[Your objective] All lines of the material should be given again exactly.

[Information provided]
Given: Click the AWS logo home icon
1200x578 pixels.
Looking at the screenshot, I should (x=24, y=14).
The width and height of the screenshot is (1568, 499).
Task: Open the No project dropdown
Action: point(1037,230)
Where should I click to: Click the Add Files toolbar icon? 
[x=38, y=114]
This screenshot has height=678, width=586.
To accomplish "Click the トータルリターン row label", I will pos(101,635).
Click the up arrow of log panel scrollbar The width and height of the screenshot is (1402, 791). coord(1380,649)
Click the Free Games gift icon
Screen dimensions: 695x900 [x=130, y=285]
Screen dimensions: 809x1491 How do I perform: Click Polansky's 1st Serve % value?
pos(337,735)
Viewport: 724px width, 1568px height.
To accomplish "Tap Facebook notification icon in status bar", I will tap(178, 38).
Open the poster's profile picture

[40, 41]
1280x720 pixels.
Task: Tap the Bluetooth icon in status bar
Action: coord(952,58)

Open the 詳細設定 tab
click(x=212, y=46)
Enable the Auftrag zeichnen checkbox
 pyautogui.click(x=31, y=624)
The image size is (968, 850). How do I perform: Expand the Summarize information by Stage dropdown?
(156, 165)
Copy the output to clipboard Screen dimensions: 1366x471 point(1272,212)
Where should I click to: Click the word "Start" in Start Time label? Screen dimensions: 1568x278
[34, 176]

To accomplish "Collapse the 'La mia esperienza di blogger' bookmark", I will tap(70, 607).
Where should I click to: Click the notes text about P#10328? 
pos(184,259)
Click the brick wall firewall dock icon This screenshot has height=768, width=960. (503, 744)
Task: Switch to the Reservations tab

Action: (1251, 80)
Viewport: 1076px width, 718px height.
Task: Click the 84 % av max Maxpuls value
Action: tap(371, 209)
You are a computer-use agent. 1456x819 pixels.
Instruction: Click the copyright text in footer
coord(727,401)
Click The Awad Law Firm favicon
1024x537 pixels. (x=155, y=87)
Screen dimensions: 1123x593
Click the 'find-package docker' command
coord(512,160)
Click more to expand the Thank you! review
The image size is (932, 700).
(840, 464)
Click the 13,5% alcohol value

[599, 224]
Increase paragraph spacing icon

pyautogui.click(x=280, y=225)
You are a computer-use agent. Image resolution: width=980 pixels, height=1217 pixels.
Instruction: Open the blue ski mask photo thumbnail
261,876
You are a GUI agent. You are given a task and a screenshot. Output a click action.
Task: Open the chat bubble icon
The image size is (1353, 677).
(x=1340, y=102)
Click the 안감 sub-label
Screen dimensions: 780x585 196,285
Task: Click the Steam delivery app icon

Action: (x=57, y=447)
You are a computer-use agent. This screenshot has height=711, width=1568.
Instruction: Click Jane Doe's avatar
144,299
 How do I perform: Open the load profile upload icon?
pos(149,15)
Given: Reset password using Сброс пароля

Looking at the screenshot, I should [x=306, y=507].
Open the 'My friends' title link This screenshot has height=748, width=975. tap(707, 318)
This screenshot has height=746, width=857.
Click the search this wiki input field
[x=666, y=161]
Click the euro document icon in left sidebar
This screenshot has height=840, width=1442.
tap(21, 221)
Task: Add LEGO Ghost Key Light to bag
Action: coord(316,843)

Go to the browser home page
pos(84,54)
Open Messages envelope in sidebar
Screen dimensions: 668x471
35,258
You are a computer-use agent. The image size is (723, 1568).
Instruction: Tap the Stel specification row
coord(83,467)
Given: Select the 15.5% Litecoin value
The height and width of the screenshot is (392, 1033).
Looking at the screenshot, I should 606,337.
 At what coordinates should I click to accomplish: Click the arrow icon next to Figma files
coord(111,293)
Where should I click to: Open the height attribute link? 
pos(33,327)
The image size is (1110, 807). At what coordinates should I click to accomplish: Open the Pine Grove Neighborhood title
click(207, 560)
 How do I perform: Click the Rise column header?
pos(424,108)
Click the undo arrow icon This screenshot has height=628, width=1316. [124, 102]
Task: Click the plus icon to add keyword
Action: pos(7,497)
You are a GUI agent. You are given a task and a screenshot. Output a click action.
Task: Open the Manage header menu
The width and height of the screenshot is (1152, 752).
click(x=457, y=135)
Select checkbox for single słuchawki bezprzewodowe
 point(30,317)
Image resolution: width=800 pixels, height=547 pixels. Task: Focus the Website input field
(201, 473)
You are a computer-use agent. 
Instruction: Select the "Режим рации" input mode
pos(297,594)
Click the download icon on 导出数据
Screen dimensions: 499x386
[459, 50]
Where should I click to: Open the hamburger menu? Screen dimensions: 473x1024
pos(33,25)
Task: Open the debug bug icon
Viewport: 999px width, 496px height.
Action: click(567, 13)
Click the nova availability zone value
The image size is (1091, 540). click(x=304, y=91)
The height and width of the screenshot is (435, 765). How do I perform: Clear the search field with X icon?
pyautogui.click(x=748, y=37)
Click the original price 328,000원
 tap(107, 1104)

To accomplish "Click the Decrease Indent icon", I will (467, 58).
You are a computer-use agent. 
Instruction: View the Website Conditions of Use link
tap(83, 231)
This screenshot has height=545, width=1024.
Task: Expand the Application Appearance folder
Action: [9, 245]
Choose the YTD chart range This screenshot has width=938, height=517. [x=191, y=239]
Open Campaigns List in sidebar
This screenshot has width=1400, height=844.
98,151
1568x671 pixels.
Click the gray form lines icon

[Task response]
Given: Click the AWS logo home icon
1200x578 pixels.
Looking at the screenshot, I should (x=24, y=14).
The width and height of the screenshot is (1568, 499).
Task: Open the No project dropdown
Action: point(1037,230)
Where should I click to: Click the Add Files toolbar icon? 
[x=38, y=114]
This screenshot has height=678, width=586.
To accomplish "Click the トータルリターン row label", I will pos(101,635).
Click the up arrow of log panel scrollbar The width and height of the screenshot is (1402, 791). coord(1380,649)
Click the Free Games gift icon
Screen dimensions: 695x900 [x=130, y=285]
Screen dimensions: 809x1491 How do I perform: Click Polansky's 1st Serve % value?
pos(337,735)
Viewport: 724px width, 1568px height.
To accomplish "Tap Facebook notification icon in status bar", I will tap(178, 38).
Open the poster's profile picture

[40, 41]
1280x720 pixels.
Task: Tap the Bluetooth icon in status bar
Action: coord(952,58)

Open the 詳細設定 tab
click(x=212, y=46)
Enable the Auftrag zeichnen checkbox
 pyautogui.click(x=31, y=624)
The image size is (968, 850). How do I perform: Expand the Summarize information by Stage dropdown?
(156, 165)
Copy the output to clipboard Screen dimensions: 1366x471 point(1272,212)
Where should I click to: Click the word "Start" in Start Time label? Screen dimensions: 1568x278
[34, 176]

To accomplish "Collapse the 'La mia esperienza di blogger' bookmark", I will tap(70, 607).
Where should I click to: Click the notes text about P#10328? 
pos(184,259)
Click the brick wall firewall dock icon This screenshot has height=768, width=960. (503, 744)
Task: Switch to the Reservations tab

Action: (1251, 80)
Viewport: 1076px width, 718px height.
Task: Click the 84 % av max Maxpuls value
Action: tap(371, 209)
You are a computer-use agent. 1456x819 pixels.
Instruction: Click the copyright text in footer
coord(727,401)
Click The Awad Law Firm favicon
1024x537 pixels. (x=155, y=87)
Screen dimensions: 1123x593
Click the 'find-package docker' command
coord(512,160)
Click more to expand the Thank you! review
The image size is (932, 700).
(840, 464)
Click the 13,5% alcohol value

[599, 224]
Increase paragraph spacing icon

pyautogui.click(x=280, y=225)
You are a computer-use agent. Image resolution: width=980 pixels, height=1217 pixels.
Instruction: Open the blue ski mask photo thumbnail
261,876
You are a GUI agent. You are given a task and a screenshot. Output a click action.
Task: Open the chat bubble icon
The image size is (1353, 677).
(x=1340, y=102)
Click the 안감 sub-label
Screen dimensions: 780x585 196,285
Task: Click the Steam delivery app icon

Action: (x=57, y=447)
You are a computer-use agent. This screenshot has height=711, width=1568.
Instruction: Click Jane Doe's avatar
144,299
 How do I perform: Open the load profile upload icon?
pos(149,15)
Given: Reset password using Сброс пароля

Looking at the screenshot, I should [x=306, y=507].
Open the 'My friends' title link This screenshot has height=748, width=975. tap(707, 318)
This screenshot has height=746, width=857.
Click the search this wiki input field
[x=666, y=161]
Click the euro document icon in left sidebar
This screenshot has height=840, width=1442.
tap(21, 221)
Task: Add LEGO Ghost Key Light to bag
Action: coord(316,843)

Go to the browser home page
pos(84,54)
Open Messages envelope in sidebar
Screen dimensions: 668x471
35,258
You are a computer-use agent. The image size is (723, 1568).
Instruction: Tap the Stel specification row
coord(83,467)
Given: Select the 15.5% Litecoin value
The height and width of the screenshot is (392, 1033).
Looking at the screenshot, I should 606,337.
 At what coordinates should I click to accomplish: Click the arrow icon next to Figma files
coord(111,293)
Where should I click to: Open the height attribute link? 
pos(33,327)
The image size is (1110, 807). At what coordinates should I click to accomplish: Open the Pine Grove Neighborhood title
click(207, 560)
 How do I perform: Click the Rise column header?
pos(424,108)
Click the undo arrow icon This screenshot has height=628, width=1316. [124, 102]
Task: Click the plus icon to add keyword
Action: pos(7,497)
You are a GUI agent. You are given a task and a screenshot. Output a click action.
Task: Open the Manage header menu
The width and height of the screenshot is (1152, 752).
click(x=457, y=135)
Select checkbox for single słuchawki bezprzewodowe
 point(30,317)
Image resolution: width=800 pixels, height=547 pixels. Task: Focus the Website input field
(201, 473)
You are a computer-use agent. 
Instruction: Select the "Режим рации" input mode
pos(297,594)
Click the download icon on 导出数据
Screen dimensions: 499x386
[459, 50]
Where should I click to: Open the hamburger menu? Screen dimensions: 473x1024
pos(33,25)
Task: Open the debug bug icon
Viewport: 999px width, 496px height.
Action: click(567, 13)
Click the nova availability zone value
The image size is (1091, 540). click(x=304, y=91)
The height and width of the screenshot is (435, 765). How do I perform: Clear the search field with X icon?
pyautogui.click(x=748, y=37)
Click the original price 328,000원
 tap(107, 1104)

To accomplish "Click the Decrease Indent icon", I will (467, 58).
You are a computer-use agent. 
Instruction: View the Website Conditions of Use link
tap(83, 231)
This screenshot has height=545, width=1024.
Task: Expand the Application Appearance folder
Action: [9, 245]
Choose the YTD chart range This screenshot has width=938, height=517. [x=191, y=239]
Open Campaigns List in sidebar
This screenshot has width=1400, height=844.
98,151
1568x671 pixels.
Click the gray form lines icon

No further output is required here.